### REQUIREMENT
Quote every line of the data below as it stands, omitting pictures.
---- RECORDS FOR THE EXERCISE
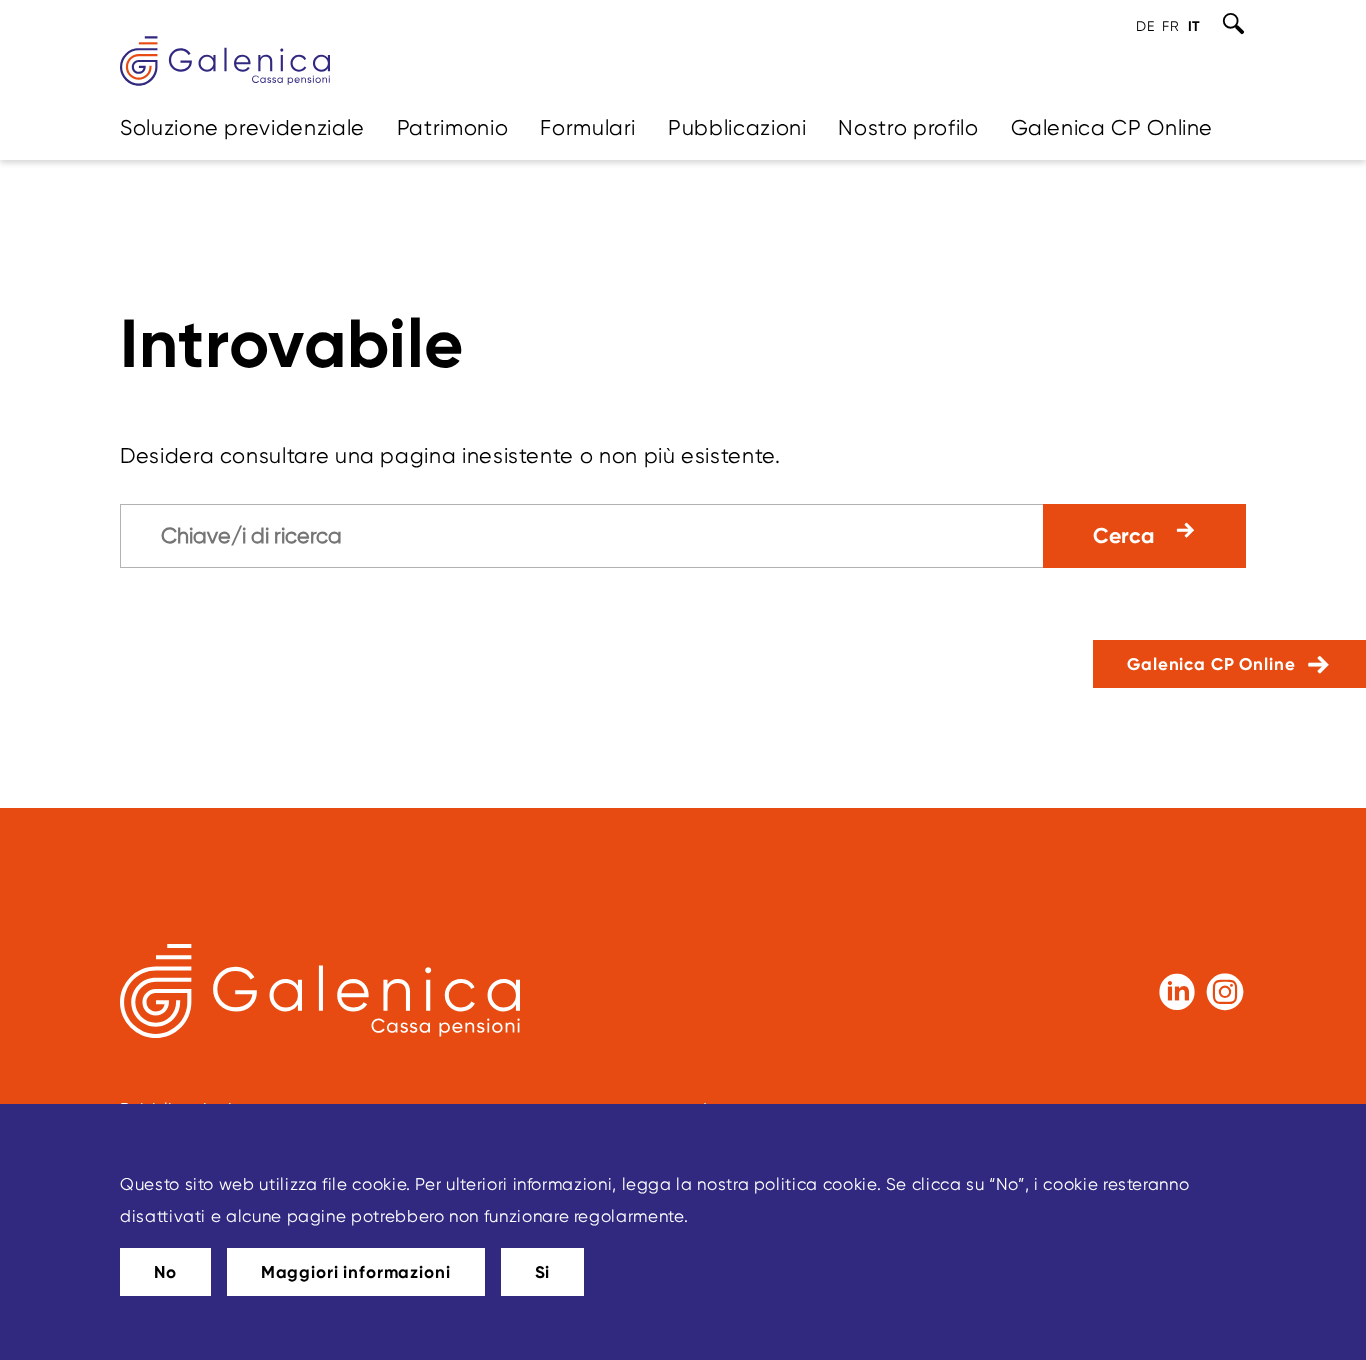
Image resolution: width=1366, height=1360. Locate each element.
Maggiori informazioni (356, 1272)
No (165, 1272)
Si (543, 1272)
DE (1145, 26)
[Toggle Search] (1233, 24)
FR (1170, 26)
--------
### ANSWER SECTION
Image resolution: width=1366, height=1360. Locate each element.
Maggiori informazioni (356, 1272)
No (165, 1272)
Si (543, 1272)
DE (1145, 26)
[Toggle Search] (1233, 24)
FR (1170, 26)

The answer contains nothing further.